A man from Kiribati, a remote island nation in the central Pacific Ocean, is seeking asylum in New Zealand claiming that rising ocean levels have endangered his low-lying homeland, and has appealed to a court to recognize him and his family as "climate change refugees."

Ioane Teitiota told a New Zealand court that there is no place for him and his family to relocate to in his homeland, as rising sea levels have begun to swamp parts of the island, threatening their existence. Teitiota approached the High Court in Auckland after an immigrant tribunal refused asylum, and the court said it has reserved the decision on the appeal.

"There's no future for us when we go back to Kiribati," Teitiota had told the tribunal, BBC reported. “Especially for my children. There’s nothing for us there.”

Teitiota, 37, and his wife, moved to New Zealand from one of Kiribati's low-lying atolls, in search of a job and a better place to live, six years ago. His three children were born in New Zealand.

Teitiota told the court that his country is being destroyed by rising sea water, and its land and water resources have become contaminated by salt water and sewage, due to frequent flooding. He added that his village is overcrowded and that there is no higher ground for people to escape from the flooding, and claimed that going back to the village would endanger their lives.

The immigration tribunal, which twice rejected Teitiota's request, said that New Zealand’s immigration laws do not recognize climate change refugees and that his request did not meet the country's asylum-seeking criteria.

Teitiota‘s attorney Michael Kidd said that New Zealand’s immigration laws are outdated and that they should be changed to address issues like climate change.

"The refugee convention which came into effect at the end of the Second World War needs to be changed, to incorporate people who are fleeing climate catastrophe, and what's happening to Kiribati in the next 30 years is a catastrophe," Kidd said, according to Reuters, which cited Radio New Zealand.

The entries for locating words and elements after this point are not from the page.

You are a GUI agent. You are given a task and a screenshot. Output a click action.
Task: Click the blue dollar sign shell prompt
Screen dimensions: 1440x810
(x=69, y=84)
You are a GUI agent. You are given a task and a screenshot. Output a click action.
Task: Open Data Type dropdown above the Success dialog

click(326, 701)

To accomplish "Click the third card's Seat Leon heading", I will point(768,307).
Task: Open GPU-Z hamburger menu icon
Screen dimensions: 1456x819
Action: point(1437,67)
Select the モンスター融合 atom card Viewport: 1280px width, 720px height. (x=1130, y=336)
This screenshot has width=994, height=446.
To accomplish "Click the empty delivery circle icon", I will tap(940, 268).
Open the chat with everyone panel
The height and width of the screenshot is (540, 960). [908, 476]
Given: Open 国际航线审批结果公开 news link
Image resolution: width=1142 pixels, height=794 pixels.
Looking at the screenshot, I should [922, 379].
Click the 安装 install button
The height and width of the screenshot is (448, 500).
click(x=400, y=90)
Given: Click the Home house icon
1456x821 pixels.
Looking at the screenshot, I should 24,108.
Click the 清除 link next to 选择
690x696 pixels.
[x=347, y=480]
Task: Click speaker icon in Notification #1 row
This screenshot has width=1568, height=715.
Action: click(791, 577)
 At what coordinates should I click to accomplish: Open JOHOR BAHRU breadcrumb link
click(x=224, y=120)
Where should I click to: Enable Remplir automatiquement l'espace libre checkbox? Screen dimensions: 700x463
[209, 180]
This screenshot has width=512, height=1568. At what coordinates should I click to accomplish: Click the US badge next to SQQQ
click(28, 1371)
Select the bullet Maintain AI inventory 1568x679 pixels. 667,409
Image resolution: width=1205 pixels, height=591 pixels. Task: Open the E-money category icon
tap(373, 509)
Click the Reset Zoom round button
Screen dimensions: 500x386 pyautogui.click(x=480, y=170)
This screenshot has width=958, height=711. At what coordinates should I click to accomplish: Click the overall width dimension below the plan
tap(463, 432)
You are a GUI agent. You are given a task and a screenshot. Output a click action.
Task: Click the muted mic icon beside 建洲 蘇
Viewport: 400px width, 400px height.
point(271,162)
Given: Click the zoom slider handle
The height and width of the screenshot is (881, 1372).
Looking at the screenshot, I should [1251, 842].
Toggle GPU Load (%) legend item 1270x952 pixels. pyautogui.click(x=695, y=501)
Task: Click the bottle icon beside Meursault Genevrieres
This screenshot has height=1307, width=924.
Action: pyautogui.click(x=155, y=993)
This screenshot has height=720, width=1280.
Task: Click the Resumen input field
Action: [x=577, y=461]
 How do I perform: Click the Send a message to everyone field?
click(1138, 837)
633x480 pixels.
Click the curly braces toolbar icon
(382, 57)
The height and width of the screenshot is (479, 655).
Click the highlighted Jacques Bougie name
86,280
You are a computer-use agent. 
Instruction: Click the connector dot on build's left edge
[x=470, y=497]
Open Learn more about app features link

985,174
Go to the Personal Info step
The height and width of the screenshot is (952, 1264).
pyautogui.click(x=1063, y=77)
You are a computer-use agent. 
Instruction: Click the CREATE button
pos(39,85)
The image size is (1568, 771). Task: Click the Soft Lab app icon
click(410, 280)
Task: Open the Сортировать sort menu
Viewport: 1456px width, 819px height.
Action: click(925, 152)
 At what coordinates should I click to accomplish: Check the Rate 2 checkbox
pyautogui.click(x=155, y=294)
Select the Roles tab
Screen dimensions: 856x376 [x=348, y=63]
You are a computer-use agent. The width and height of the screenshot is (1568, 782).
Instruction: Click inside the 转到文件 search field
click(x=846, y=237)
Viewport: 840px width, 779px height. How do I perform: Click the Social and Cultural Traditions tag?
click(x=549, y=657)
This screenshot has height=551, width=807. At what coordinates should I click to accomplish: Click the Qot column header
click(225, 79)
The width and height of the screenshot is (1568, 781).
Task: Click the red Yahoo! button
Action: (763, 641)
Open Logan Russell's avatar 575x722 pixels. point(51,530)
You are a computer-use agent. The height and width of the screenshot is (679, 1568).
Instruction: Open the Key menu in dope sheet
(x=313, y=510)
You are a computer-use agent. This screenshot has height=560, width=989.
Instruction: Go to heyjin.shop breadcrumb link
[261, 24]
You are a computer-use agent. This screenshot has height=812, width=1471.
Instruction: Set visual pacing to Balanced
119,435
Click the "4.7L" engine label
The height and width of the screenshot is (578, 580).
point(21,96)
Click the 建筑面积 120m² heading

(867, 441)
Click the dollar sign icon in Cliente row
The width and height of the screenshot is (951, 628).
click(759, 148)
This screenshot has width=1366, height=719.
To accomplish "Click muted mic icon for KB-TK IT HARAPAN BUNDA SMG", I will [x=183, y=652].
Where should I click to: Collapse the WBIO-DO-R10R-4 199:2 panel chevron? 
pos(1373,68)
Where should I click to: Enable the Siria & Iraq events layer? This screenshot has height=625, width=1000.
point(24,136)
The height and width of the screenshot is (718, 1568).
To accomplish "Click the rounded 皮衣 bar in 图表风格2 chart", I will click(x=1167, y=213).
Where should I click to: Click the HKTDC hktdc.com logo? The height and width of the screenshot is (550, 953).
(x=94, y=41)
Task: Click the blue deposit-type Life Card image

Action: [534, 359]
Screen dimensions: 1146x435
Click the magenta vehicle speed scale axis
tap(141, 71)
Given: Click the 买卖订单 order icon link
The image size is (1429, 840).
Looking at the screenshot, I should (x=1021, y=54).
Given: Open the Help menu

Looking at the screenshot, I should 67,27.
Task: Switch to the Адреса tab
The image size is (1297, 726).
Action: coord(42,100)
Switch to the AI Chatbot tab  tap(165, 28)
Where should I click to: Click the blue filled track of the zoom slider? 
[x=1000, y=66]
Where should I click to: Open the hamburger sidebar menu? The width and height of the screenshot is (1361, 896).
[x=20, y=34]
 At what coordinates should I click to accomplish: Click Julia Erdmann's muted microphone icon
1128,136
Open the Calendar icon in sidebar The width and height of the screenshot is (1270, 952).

Kiribati, officially known as the Republic of Kiribati, is a string of 33 coral atolls on the Equator in the central part of the vast Pacific Ocean. The island is spread over 300 square miles, and has a population of about 100,000 people. The nation's capital, Tarawa, which is only half-kilometer wide, lies half way between Hawaii and Australia.

The maximum height of Kiribati above sea level is just 3 meters and the island nation is in danger of losing its low-lying lands as rising sea levels in recent decades have swamped some of the atolls. And, the island nation has been identified by scientists as one of the world's nations susceptible to the impact of climate change and the resultant rise in sea levels.

According to the CIA World Factbook, the "low level of some of the islands make them sensitive to changes in sea level."